■ **EXERCISE DATA**
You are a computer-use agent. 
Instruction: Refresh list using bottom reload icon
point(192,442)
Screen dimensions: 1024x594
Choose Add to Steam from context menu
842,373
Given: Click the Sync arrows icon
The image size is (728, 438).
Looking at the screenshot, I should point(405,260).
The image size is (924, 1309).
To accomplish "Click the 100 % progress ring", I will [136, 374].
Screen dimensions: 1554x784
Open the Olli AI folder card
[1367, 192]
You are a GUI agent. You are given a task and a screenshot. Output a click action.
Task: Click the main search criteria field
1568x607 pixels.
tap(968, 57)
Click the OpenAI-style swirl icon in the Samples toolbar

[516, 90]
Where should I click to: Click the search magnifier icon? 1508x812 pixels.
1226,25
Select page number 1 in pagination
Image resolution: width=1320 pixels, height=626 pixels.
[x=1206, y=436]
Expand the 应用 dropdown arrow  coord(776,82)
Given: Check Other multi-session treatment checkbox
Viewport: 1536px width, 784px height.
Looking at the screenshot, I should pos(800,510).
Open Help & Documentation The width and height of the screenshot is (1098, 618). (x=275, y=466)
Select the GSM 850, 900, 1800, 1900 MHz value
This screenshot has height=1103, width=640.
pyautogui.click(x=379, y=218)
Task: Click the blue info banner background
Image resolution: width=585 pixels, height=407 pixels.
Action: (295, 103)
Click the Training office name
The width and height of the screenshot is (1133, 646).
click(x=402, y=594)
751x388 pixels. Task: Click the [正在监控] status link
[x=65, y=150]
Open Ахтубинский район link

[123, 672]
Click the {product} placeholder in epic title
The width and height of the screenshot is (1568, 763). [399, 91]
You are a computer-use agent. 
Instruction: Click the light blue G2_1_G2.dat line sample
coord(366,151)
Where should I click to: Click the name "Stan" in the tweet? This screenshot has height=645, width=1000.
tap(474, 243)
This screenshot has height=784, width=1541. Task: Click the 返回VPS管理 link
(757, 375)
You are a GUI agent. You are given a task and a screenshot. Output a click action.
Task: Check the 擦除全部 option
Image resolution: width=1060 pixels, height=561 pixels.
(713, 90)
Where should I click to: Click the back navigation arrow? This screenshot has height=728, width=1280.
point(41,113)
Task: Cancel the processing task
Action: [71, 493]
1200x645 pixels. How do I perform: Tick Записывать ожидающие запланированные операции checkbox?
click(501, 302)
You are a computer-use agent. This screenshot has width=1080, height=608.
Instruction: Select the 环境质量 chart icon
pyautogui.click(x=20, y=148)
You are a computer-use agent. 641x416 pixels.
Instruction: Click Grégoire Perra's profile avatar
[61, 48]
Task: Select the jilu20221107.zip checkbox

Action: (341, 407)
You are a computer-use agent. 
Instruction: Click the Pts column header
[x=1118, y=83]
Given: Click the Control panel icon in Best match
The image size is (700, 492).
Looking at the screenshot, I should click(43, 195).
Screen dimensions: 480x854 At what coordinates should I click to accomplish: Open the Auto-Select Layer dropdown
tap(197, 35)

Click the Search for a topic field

■ **INSTRUCTIONS TO FOLLOW**
The task calls for every line of the material to be reproduced precisely.

■ **PROBLEM SOLUTION**
You are a computer-use agent. 
Instruction: Refresh list using bottom reload icon
point(192,442)
Screen dimensions: 1024x594
Choose Add to Steam from context menu
842,373
Given: Click the Sync arrows icon
The image size is (728, 438).
Looking at the screenshot, I should point(405,260).
The image size is (924, 1309).
To accomplish "Click the 100 % progress ring", I will [136, 374].
Screen dimensions: 1554x784
Open the Olli AI folder card
[1367, 192]
You are a GUI agent. You are given a task and a screenshot. Output a click action.
Task: Click the main search criteria field
1568x607 pixels.
tap(968, 57)
Click the OpenAI-style swirl icon in the Samples toolbar

[516, 90]
Where should I click to: Click the search magnifier icon? 1508x812 pixels.
1226,25
Select page number 1 in pagination
Image resolution: width=1320 pixels, height=626 pixels.
[x=1206, y=436]
Expand the 应用 dropdown arrow  coord(776,82)
Given: Check Other multi-session treatment checkbox
Viewport: 1536px width, 784px height.
Looking at the screenshot, I should pos(800,510).
Open Help & Documentation The width and height of the screenshot is (1098, 618). (x=275, y=466)
Select the GSM 850, 900, 1800, 1900 MHz value
This screenshot has height=1103, width=640.
pyautogui.click(x=379, y=218)
Task: Click the blue info banner background
Image resolution: width=585 pixels, height=407 pixels.
Action: (295, 103)
Click the Training office name
The width and height of the screenshot is (1133, 646).
click(x=402, y=594)
751x388 pixels. Task: Click the [正在监控] status link
[x=65, y=150]
Open Ахтубинский район link

[123, 672]
Click the {product} placeholder in epic title
The width and height of the screenshot is (1568, 763). [399, 91]
You are a computer-use agent. 
Instruction: Click the light blue G2_1_G2.dat line sample
coord(366,151)
Where should I click to: Click the name "Stan" in the tweet? This screenshot has height=645, width=1000.
tap(474, 243)
This screenshot has height=784, width=1541. Task: Click the 返回VPS管理 link
(757, 375)
You are a GUI agent. You are given a task and a screenshot. Output a click action.
Task: Check the 擦除全部 option
Image resolution: width=1060 pixels, height=561 pixels.
(713, 90)
Where should I click to: Click the back navigation arrow? This screenshot has height=728, width=1280.
point(41,113)
Task: Cancel the processing task
Action: [71, 493]
1200x645 pixels. How do I perform: Tick Записывать ожидающие запланированные операции checkbox?
click(501, 302)
You are a computer-use agent. This screenshot has width=1080, height=608.
Instruction: Select the 环境质量 chart icon
pyautogui.click(x=20, y=148)
You are a computer-use agent. 641x416 pixels.
Instruction: Click Grégoire Perra's profile avatar
[61, 48]
Task: Select the jilu20221107.zip checkbox

Action: (341, 407)
You are a computer-use agent. 
Instruction: Click the Pts column header
[x=1118, y=83]
Given: Click the Control panel icon in Best match
The image size is (700, 492).
Looking at the screenshot, I should click(43, 195).
Screen dimensions: 480x854 At what coordinates should I click to accomplish: Open the Auto-Select Layer dropdown
tap(197, 35)

Click the Search for a topic field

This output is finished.